Meinung Abschneiden der AfD in Hessen kein Betriebsunfall
Die NPD in Hessen ist in ziemlich desaströser Verfassung. In gerade acht Kreisen, Städten und Örtchen ist die Truppe bei der Kommunalwahl am vergangenen Sonntag angetreten — selbst das drohende Verbot, das derzeit vor dem Bundesverfassungsgericht verhandelt wird, hatte nicht dazu geführt, dass sich genug braune Kameraden als Kandidaten für ihre Partei aufstellen ließen.
Bloß in der 21 000-Einwohner-Stadt Büdingen im Mittelhessischen landete die rechtsextreme NPD bei 14 Prozent — zwölf Prozentpunkte mehr als beim letzten Durchgang. In Büdingen, der Familienstadt, wie sich die Kommune selbst nennt, steht eine der größten Erstaufnahmeeinrichtungen für Geflüchtete in Hessen. In Büdingen ist die AfD bei der Wahl von Sonntag nicht angetreten. Im Schnitt holte sie aber 13,2 Prozent und wird so wohl zur drittstärksten Kraft in Hessen.
Selbst wenn das NPD-Ergebnis als Ausreißer durchgehen könnte, das Abschneiden der AfD ist weder das, noch ist es ein Betriebsunfall im Zeichen der sogenannten Flüchtlingskrise. Im Gegenteil. Es ist ein eindeutiger Beleg für einen grundlegenden Rechtsruck in Deutschland. Eine alarmierende Entwicklung, die man in der hessischen Provinz allerdings ebenso wenig wahrhaben will wie in Berlin.

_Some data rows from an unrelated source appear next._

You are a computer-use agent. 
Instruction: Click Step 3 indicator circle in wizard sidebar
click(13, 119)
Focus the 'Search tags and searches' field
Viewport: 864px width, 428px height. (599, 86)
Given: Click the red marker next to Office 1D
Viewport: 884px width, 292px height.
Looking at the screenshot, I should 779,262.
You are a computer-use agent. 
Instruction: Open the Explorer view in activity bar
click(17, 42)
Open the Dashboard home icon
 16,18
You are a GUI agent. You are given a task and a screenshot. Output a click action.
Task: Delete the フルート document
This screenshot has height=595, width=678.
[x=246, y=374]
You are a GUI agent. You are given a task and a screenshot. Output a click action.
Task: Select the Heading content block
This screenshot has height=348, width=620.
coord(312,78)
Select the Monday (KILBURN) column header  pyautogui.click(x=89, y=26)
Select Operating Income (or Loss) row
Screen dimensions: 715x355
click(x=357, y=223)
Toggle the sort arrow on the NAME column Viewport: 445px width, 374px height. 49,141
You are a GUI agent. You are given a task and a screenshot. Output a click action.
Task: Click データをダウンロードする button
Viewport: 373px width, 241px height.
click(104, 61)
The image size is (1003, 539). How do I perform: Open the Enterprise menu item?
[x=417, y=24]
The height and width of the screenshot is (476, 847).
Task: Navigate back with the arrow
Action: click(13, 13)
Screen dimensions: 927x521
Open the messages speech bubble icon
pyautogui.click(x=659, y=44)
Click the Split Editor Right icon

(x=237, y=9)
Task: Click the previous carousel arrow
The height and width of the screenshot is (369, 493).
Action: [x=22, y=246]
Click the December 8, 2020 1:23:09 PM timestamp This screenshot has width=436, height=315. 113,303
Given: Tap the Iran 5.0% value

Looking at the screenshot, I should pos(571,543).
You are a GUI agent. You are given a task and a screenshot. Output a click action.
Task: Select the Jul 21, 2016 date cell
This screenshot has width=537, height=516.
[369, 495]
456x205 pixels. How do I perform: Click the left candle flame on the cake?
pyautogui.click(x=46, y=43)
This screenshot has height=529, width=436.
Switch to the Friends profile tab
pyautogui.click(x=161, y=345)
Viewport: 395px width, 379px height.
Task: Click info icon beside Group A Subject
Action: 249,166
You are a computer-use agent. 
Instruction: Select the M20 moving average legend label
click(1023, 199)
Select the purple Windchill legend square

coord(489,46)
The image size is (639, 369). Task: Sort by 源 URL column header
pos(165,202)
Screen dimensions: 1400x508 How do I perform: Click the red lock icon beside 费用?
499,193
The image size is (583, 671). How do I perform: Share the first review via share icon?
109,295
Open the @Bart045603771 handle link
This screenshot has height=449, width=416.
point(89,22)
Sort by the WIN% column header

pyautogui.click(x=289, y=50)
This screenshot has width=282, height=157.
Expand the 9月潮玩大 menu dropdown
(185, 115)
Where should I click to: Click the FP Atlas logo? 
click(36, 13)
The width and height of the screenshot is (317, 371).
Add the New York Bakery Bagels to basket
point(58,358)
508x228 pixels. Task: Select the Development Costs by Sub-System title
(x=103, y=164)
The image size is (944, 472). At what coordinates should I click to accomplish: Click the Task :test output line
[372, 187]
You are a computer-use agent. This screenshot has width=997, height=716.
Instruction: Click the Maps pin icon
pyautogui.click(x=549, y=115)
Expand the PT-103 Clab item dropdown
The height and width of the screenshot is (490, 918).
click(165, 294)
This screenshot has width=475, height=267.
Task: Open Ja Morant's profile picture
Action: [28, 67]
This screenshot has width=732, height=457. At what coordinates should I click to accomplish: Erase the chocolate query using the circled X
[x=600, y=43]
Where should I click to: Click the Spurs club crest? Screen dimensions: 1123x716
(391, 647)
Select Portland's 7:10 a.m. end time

Die Ergebnisse von Sonntag nur auf den Zoff innerhalb der großen Koalition, deren offensichtlichen Herumeiern in der Asyl- und Flüchtlingspolitik oder den politischen Totalschaden zurückzuführen, die die seltsamen Alleingänge des bayerischen Ministerpräsidenten Horst Seehofer anrichten, hieße, die Entwicklung der vergangenen Monate zu ignorieren. Ein Alarmsignal, wie es am Montag vielstimmig in Berlin hieß, ist das Abschneiden der AfD in Hessen nämlich nicht.
Das waren die Umfrageergebnisse, die ihr seit Wochen und Monaten gute Zahlen prognostizierten, hingegen schon. Entweder haben die etablierten Parteien darauf mit einer Art Schockstarre reagiert — also gar nicht. Oder mit dem Versuch, die bessere AfD abzugeben. Ungeniert wird derzeit mit rechtspopulistischen Parolen Wahlkampf betrieben. Mit der Forderung nach mehr Abschiebungen und einer Begrenzung des Zuzugs von Geflüchteten wollen derzeit fast alle Stimmen gewinnen.
Mit dem Ergebnis, dass die selbst ernannte Alternative endgültig auf der poltischen Bühne angekommen ist — und das nicht trotz ihrer Nähe zu Rechtsextremismus, Ausländerfeindlichkeit und rassistischem Unfug, sondern wegen dieser Nähe. Keine guten Aussichten für Sonntag also, wenn in Baden-Württemberg, Rheinland-Pfalz und Sachsen-Anhalt neue Landtage gewählt werden.